In this small study of Italian health-care workers who were tested regularly, all of the people who tested positive but were asymptomatic tested negative the very next day. The mean time for the symptomatic patients to test negative was 11 days.
This preprint says they found SARS-CoV-2 antibodies in the cerebrospinal fluid of two out of the three teens they studied who had neurological symptoms after COVID-19 infection. Those two also had antibodies to their own neurons!
This preprint says that Long COVID symptoms are more common in adults than children (look at the right-hand graph below, not the left) for all symptoms, but infected kids still had a lot of symptoms compared to non-infected controls.
This article says that Moderna says that it got good results with a half-dose in kids 6-11. I can’t tell if they did a randomized control trial vs. placebo or not — the articles I can find just talk about antibody levels in test tubes.
This article reports that a big study in the UK found that about 3.8 people per million who get the AZ vaccine develop Guillain-Barré syndrome. However, they also say that 14.5 people per million who get a COVID-19 infection develop Guillain-Barré syndrome.
This is a somewhat opaque highly technical workshop summary on beneficial secondary vaccine effects (SVEs), which I’ve talked about in the context of live attenuated virus vaccines. Alas, the article does not have a nice clear “this is how a vaccine against X also gives protection against Y” narrative, more of a “these are the puzzle pieces we know about right now. What I found most interesting was its observation that, basically, we have no structures — neither regulatory nor economic — in place for evaluating/approving/giving extra consideration to a vaccine based on its beneficial secondary side-effects.
It sounds like the body reprograms various parts of the immune system to be more effective virus fighters. The thing that puzzled me about that was, “why would you ever not have your immune system trained for more effective virus fighting?” One answer I thought of was that maybe it takes more energy to be more effective at fighting viruses, but it sounds like some of the changes are not in doing something, but setting things up so that it’s faster to Do The Thing when needed. The closest analogy I could come up with is like having evacuation plans written down somewhere: you don’t need to do an evacuation all the time, but you don’t want to have to think about it when The Bad Thing happens.
So why, then, would you not have the immune system ready to go fight viruses?
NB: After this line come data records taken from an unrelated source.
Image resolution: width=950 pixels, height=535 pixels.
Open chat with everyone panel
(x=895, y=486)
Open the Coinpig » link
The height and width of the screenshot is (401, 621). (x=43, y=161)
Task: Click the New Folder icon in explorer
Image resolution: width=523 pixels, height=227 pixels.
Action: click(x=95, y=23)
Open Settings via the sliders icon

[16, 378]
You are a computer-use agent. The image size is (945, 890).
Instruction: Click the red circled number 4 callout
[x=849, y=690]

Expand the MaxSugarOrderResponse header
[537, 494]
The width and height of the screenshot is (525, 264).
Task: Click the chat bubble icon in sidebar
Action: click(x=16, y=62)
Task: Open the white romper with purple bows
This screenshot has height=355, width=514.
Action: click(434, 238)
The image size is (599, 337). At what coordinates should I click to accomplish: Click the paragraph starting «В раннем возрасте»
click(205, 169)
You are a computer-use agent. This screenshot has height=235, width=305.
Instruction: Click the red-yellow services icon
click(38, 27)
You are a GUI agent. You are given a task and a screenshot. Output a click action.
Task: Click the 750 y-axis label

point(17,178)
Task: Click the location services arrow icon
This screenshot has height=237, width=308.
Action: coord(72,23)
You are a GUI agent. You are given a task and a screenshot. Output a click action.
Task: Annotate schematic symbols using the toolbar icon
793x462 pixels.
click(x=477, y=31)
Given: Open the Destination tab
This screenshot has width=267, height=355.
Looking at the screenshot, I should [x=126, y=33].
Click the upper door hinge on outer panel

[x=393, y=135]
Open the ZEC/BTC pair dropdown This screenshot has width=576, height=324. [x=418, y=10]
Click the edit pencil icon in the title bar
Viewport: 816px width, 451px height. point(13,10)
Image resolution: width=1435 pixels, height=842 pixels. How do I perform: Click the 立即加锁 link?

Well, there was a paragraph in this paper which reported on work which found that influenza vaccine gave improved protection against viruses but decreased protection against bacteria. Ohhhhh! Continuing the analogy, following the evacuation plan for landslides might be exactly the wrong thing to do when you need to evacuate for a tsunami.
There was also a fleeting mention of the possibility of the SVEs being linked to the gut biome. We humans are learning that the gut biome has many surprising and significant effects on human health, so maybe it is involved in SVEs also?
This article says that Air Canada is offering its passengers a self-test kit that they can take with them for their pre-return test. Somehow it’s a PCR test in a box, I’m not sure how it works, but it’s an awesome idea!
This report says that Delta+ (also called AY.4.2 and VUI21-Oct-01) is slightly more contagious than Delta, but only slightly.
|secondary attack rate, household||11.1%||12.4%|
|secondary attack rate, non-household||4.0%||4.4%|
This article talks about the dry runs which vax makers are doing to prepare them to quickly switch strains, if they need to.
This piece on the declining role of public health over the past decades is worth a read. I have a real sense of deja vu, like someone else wrote almost the same article? Maybe because I read the book Premonition?